___ ВЫБРАННЫЙ ТЕКСТ ___
Ю. Тынянов — П. Митуричу. Ленинград, 6 апреля 1927 года.
«Глубокоуважаемый Петр Васильевич!
Обращаюсь к Вам от имени Комитета Современной литературы при государственном Институте Искусств (в Ленинграде), председателем которого состою.
Комитет изучает Хлебникова, чтит его. В Комитете возникла мысль издать собрание художественных произведений Хлебникова в одном томе. Издательство Института („Academia“) к этой мысли отнеслось с сочувствием. Обращаюсь к Вам как к другу и душеприказчику Хлебникова…» Тынянов сообщал Митуричу план издания, предлагал написать вступительную статью и принять участие в художественной стороне издания. «Издание предполагается научное, обставленное с внешней стороны хорошо» [233] .
233
Ю. Тынянов — П. Митуричу. 6 апреля 1927 г., Ленинград // Указ. соч. С. 30–31.
В тот же день 6 апреля 1927 года писала Митуричу Нина Коган:
«Уважаемый Петр Васильевич.
Ко мне обратился сотрудник Комитета Института Истории Искусств Николай Леонидович Степанов с просьбой предоставить для издания имеющиеся копии рукописей, сделанные Вами: „Ночь перед Советами“, „Обыск на взморье“ и мною у Вас переписанные „Уструг Разина“ и „Лесную тоску“.
У меня большое искушение было это сделать, т. к. издание обещает быть серьезно выполнено, но согласие принадлежит Вере Владимировне и Вам» [234] .
234
Н. Коган — П. Митуричу. 6 апреля 1927 г., Ленинград // Указ. соч. С. 40.
Видимо, в связи с этими письмами и предполагаемым изданием Митурич и приезжал в Ленинград в конце апреля или начале мая 1927 года, о чем говорилось в письме А. Е. Аренс-Пуниной.
Однотомное издание осуществлено не было. Однако эти планы были воплощены в изданных под редакцией Ю. Тынянова и Н. Степанова пяти томах сочинений Хлебникова (Л., 1928–1933). Первый том вышел уже в 1928 году.
П.В.: «Одним словом, на нашем будетлянском горизонте зажглась звезда реальной возможности продвинуть к свету поэта, уже крепко втоптанного в землю. Эта главная цель моей жизни, судьбой отложенная и заглушенная, стала осуществляться».
___
ЧТО СДЕЛАТЬ. Продолжите текст об издании сочинений Хлебникова, начав сразу после его последнего предложения. Строки, приведённые далее, к этому отношения не имеют.
___ ЗАПИСАННЫЕ ДАННЫЕ ___
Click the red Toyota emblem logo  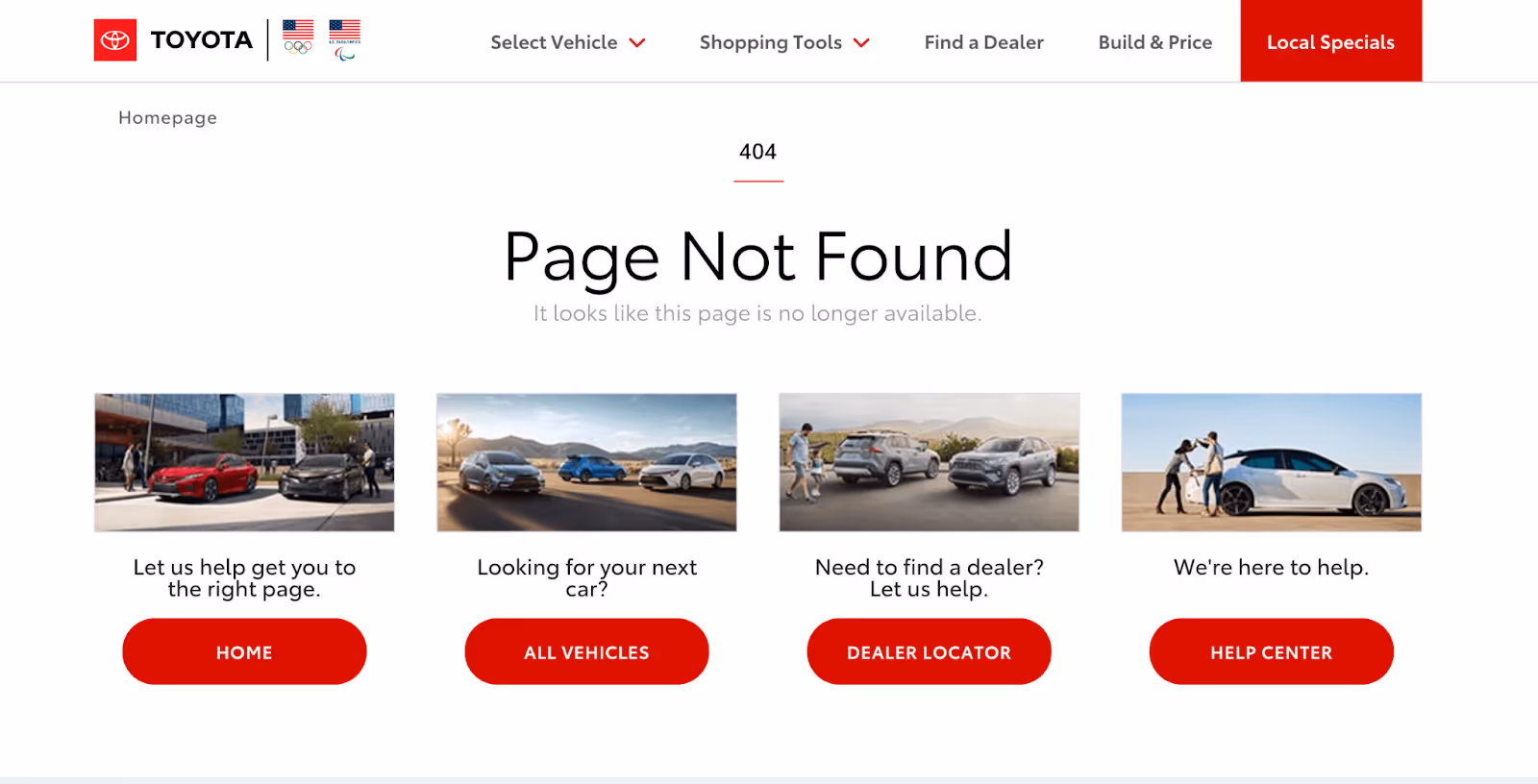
___
ОТВЕТ.
Николай Леонидович Степанов, ученик и сотрудник Ю. Тынянова, стал на многие годы близким другом Митурича. Фанатически преданная идеям Хлебникова Нина Коган писала Митуричу в связи с выходом первого тома: «У вас со Степановым 365 + 317. Думаю, он будет Вам верен всегда» [235] . Число 317 было одним из важнейших в системе Хлебникова.
Они оба — Митурич и Степанов — остались верны друг другу — и Хлебникову. Их связывала многолетняя работа над пятитомником поэта.
235
Н. Коган — П. Митурич. 11 октября 1928 г., Ленинград // Указ. соч. С. 41.
Завершение этой подвижнической работы было омрачено появлением в журнале «Литературный критик» тенденциозной и недобросовестной рецензии В. Тренина и Н. Харджиева «Ретушированный Хлебников», направленной против Н. Степанова. Митурич с присущей ему страстностью бросился на защиту Степанова — и Хлебникова.
«„Ретушированный Хлебников“ — сразу издевательски начинает отходной Степанову. Человеку, совершившему подвиг издания собрания сочинений Велимира в пяти томах, заслужившему вполне благодарность всего мира, т. к. им собраны мировые ценности художественной мысли.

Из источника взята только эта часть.